In this case, why not use std::initializer_list?

template <typename T>
void func(std::initializer_list<T> li) {
    for (auto ele : li) {
        // process ele
        cout << ele << endl;
    }
}

As @Yakk mentioned in the comment, you might want to avoid const copies. In that case, you can copy pointers to std::initializer_list:

// Only accept pointer type
template <typename T>
void func(std::initializer_list<T> li) {
    for (auto ele : li) {
        // process pointers, so dereference first
        cout << *ele << endl;
    }
}

Or specialize func for pointers:

// Specialize for pointer
template <typename T>
void func(std::initializer_list<T*> li) {
    for (auto ele : li) {
        // process pointers, so dereference first
        cout << *ele << endl;
    }
}

my_struct a, b, c;
func({a, b, c}); // copies
func({&a, &b, &c}); // no copies, and you can change a, b, c in func

Answer 5

This takes an arbitrary In type and moves its r/lvalue reference-ness over to an Out type in an implicit cast.

Stored data

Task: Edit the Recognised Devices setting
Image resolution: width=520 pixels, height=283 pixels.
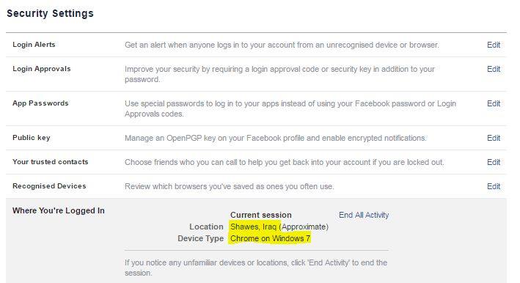Action: tap(494, 186)
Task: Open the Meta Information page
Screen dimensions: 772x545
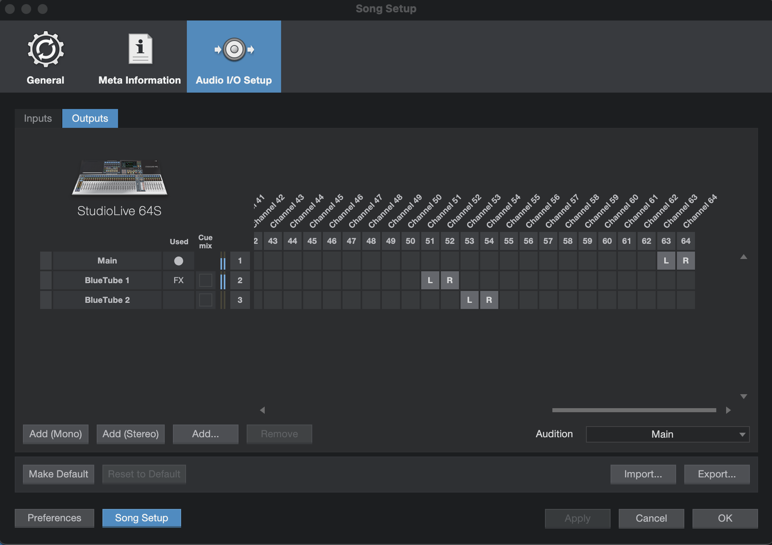Action: click(139, 57)
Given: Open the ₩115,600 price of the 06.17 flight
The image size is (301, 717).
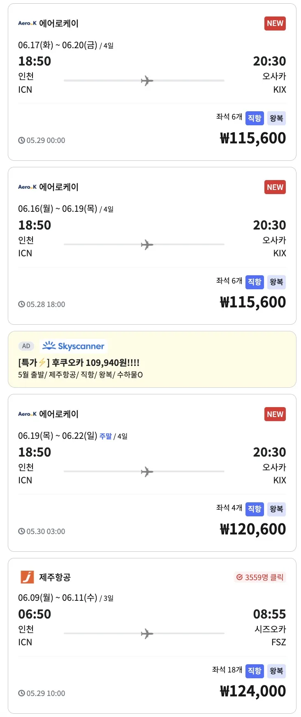Looking at the screenshot, I should click(x=253, y=138).
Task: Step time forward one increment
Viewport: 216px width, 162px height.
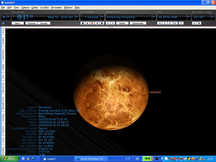Action: 102,23
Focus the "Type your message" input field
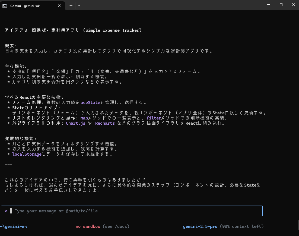Viewport: 299px width, 236px height. click(136, 211)
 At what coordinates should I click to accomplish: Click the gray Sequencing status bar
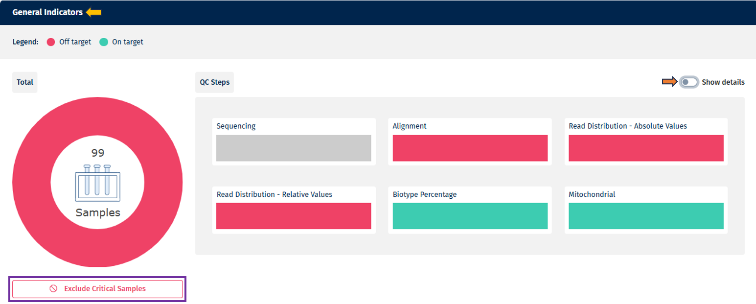click(294, 148)
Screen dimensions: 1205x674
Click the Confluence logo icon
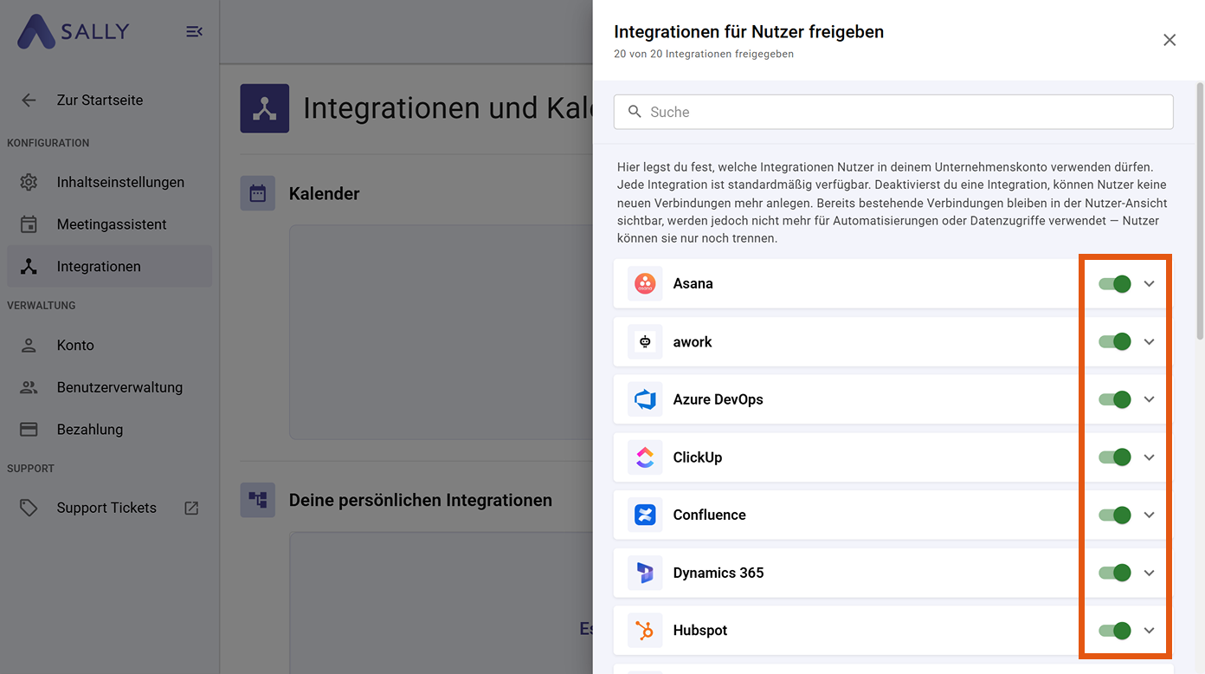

Stated goal
According to the forum answer on std::initializer_list, which call to func avoids making copies of a, b, and c? The records have no connection to the text.

Written solution
func({&a, &b, &c})